Both parties show a similar trend in direction and rate of change of success, with one trailing behind the other one due to system delays. Even though the pattern shows stable periods, the overall trend follows a downward direction. The above simulation can be run from InsightMaker.

==Possible leverage points==

It is possible to achieve leverage by introducing or re-emphasising a link between each party's success, thus re-establishing the outer virtuous reinforcing loop shown in Figure 3. Kemeny proposes a list of seven action steps to deal with the unintended consequences of each party's actions, given their mental models:

- Reconstruct the conditions that were the catalyst for collaboration.
- Review the original understandings and expected mutual benefits.
- Identify conflicting incentives that may be driving adversarial behaviour.
- Map the unintended side effects of each party’s actions.
- Develop overarching goals that align the efforts of the parties.
- Establish metrics to monitor collaborative behaviour.
- Establish routine communication

==Example==

A classic example of the Accidental Adversaries system archetype is that of Procter and Gamble supplying Wal-Mart. When Procter and Gamble's profits decline, they introduce promotions. This results in extra costs and decreasing profitability for Wal-Mart. Wal-Mart's responds by stocking-up – buying large quantities of products during the discount period – and then selling them at regular prices when promotions end, thereby increasing its margins. Procter and Gamble's production now faces great swings in volume because Wal-Mart does not need to order products for months, which adds to P and G's costs. To improve their situation, Procter and Gamble pushes even more on promotions, blaming at the same time Wal-Mart for their problems.

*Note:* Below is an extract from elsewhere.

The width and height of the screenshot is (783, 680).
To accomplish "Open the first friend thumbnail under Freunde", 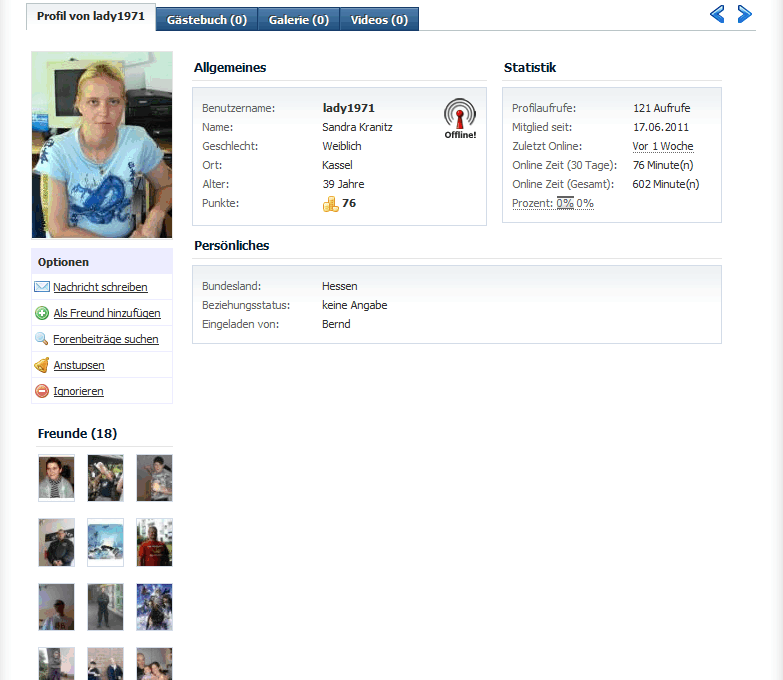I will [56, 478].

Wal-Mart reacts by stocking-up even more. Eventually, Procter and Gamble finds itself putting a lot of effort into promotions, at the expense of new product development, while Wal-Mart concentrates solely on buying and storing promoted products rather than improving their operations. The situation is described by the causal loop diagram in Figure 5.
In the Procter and Gamble/Wal-Mart case, leverage was achieved by bringing both parties together to understand the structure they had unintentionally created, even though each party 's action was completely rational and understandable from their local perspective.